* TASK TO COMPLETE
Retype, word for word, every line from the one holding "This screenshot has height=558, width=1004." through the one holding "The width and height of the screenshot is (800, 600)." in the entries below, both included, and only those lines.

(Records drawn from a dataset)
****
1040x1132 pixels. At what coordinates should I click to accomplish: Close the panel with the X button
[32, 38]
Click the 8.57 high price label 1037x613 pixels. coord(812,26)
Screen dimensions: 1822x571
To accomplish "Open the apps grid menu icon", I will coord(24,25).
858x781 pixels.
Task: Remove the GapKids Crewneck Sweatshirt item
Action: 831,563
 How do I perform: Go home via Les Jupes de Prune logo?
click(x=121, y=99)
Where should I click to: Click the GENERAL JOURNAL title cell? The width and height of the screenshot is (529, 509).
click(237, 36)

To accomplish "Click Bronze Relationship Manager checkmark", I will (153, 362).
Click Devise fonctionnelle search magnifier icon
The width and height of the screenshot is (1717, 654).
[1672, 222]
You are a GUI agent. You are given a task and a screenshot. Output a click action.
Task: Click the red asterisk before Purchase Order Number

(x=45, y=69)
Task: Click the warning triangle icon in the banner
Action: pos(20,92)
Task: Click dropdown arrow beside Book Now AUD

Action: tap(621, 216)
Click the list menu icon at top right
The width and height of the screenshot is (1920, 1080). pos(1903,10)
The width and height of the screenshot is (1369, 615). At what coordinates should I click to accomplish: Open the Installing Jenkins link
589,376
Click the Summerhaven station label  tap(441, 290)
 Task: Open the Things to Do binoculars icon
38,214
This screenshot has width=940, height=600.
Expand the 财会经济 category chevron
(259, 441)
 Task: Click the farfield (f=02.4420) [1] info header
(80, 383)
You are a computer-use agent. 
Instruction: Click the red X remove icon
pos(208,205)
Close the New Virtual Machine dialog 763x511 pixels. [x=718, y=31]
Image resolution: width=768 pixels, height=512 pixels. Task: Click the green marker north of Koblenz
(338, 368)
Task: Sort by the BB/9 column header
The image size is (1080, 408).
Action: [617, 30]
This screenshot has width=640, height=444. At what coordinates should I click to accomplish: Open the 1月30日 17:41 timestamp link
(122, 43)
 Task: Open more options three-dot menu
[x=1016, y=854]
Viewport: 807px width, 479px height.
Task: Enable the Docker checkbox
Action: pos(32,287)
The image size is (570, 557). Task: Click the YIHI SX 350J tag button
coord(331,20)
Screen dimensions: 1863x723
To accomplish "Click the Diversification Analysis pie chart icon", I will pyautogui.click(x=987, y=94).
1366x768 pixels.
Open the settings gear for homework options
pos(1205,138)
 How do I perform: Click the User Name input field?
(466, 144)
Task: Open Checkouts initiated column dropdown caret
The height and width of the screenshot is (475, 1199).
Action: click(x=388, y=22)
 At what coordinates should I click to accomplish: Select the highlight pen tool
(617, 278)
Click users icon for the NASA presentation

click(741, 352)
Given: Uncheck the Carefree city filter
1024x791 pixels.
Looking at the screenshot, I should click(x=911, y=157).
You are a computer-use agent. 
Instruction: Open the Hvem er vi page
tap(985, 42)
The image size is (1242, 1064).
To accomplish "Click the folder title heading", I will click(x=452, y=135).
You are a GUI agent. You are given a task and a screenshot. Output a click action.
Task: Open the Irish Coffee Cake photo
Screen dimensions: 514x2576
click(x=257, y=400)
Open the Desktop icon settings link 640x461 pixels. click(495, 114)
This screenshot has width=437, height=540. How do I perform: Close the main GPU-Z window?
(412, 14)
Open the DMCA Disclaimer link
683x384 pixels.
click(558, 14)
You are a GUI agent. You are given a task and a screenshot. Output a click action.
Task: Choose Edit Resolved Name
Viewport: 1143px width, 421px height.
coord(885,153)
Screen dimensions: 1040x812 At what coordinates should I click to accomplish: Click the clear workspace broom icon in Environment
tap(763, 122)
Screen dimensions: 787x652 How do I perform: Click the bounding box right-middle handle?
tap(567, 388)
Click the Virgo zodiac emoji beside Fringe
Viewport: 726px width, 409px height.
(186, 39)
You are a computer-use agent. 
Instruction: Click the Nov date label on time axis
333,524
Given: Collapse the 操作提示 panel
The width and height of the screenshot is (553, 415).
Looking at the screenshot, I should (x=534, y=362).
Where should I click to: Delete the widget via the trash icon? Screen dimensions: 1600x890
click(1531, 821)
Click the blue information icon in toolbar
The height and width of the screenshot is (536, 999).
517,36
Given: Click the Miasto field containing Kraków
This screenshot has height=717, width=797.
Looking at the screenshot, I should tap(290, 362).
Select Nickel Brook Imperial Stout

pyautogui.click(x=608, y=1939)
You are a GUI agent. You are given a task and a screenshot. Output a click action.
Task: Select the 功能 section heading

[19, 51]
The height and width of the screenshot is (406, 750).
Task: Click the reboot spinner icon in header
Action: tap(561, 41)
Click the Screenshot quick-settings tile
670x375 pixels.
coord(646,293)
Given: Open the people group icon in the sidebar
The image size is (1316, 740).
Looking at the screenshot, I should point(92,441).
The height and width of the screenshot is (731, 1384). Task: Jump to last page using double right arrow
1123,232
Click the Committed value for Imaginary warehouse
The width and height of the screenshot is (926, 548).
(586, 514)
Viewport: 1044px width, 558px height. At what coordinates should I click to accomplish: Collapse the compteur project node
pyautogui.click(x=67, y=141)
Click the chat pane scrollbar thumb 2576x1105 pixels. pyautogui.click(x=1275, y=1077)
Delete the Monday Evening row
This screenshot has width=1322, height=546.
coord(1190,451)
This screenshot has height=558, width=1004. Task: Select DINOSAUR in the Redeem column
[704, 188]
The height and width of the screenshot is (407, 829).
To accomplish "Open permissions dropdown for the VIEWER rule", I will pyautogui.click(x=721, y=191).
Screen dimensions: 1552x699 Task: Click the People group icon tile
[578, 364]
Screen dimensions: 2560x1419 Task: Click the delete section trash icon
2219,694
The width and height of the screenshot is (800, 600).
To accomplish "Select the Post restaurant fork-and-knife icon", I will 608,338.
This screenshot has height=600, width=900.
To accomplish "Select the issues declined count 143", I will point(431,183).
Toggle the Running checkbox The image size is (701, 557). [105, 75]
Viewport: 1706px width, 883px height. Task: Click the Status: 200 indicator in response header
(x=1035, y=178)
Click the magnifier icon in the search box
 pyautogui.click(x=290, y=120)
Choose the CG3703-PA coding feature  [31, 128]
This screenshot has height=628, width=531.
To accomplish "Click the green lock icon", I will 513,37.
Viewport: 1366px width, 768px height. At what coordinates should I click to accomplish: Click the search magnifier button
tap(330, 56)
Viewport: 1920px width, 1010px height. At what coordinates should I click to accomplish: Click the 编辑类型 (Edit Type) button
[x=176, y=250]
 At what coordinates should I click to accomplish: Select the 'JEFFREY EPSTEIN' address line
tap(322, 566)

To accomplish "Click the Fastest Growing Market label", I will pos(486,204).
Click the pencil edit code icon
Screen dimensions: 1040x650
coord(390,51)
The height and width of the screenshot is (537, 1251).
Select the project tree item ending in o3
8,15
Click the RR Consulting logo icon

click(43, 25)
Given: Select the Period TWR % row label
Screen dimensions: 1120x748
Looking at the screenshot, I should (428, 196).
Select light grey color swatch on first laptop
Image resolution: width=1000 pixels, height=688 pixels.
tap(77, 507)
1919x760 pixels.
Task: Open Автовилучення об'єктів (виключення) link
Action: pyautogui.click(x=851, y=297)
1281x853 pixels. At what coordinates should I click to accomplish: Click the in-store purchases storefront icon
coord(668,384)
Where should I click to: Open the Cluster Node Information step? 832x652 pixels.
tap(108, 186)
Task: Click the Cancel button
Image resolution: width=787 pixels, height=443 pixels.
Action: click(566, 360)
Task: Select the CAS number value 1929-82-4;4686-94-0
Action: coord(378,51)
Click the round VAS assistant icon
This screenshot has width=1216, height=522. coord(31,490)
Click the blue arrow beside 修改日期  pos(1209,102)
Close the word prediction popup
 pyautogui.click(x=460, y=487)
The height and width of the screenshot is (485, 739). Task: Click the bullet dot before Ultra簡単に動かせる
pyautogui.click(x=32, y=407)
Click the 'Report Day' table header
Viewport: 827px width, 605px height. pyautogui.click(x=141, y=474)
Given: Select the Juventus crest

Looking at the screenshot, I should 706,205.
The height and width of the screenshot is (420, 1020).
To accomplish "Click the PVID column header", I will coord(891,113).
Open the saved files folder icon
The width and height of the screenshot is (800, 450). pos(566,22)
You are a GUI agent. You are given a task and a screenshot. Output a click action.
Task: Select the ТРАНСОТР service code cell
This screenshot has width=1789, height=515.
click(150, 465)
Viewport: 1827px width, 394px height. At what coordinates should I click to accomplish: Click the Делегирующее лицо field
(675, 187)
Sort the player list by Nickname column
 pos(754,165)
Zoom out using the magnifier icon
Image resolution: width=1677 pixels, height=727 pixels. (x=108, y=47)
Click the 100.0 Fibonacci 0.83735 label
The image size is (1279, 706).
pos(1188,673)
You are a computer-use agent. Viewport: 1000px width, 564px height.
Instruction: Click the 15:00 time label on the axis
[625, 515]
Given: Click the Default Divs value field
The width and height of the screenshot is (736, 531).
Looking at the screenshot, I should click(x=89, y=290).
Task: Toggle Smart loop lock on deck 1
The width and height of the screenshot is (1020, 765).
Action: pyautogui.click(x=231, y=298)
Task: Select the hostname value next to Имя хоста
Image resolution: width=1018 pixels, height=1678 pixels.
****
* RESULT OF THIS TASK
This screenshot has height=558, width=1004. Task: Select DINOSAUR in the Redeem column
[704, 188]
The height and width of the screenshot is (407, 829).
To accomplish "Open permissions dropdown for the VIEWER rule", I will pyautogui.click(x=721, y=191).
Screen dimensions: 1552x699 Task: Click the People group icon tile
[578, 364]
Screen dimensions: 2560x1419 Task: Click the delete section trash icon
2219,694
The width and height of the screenshot is (800, 600).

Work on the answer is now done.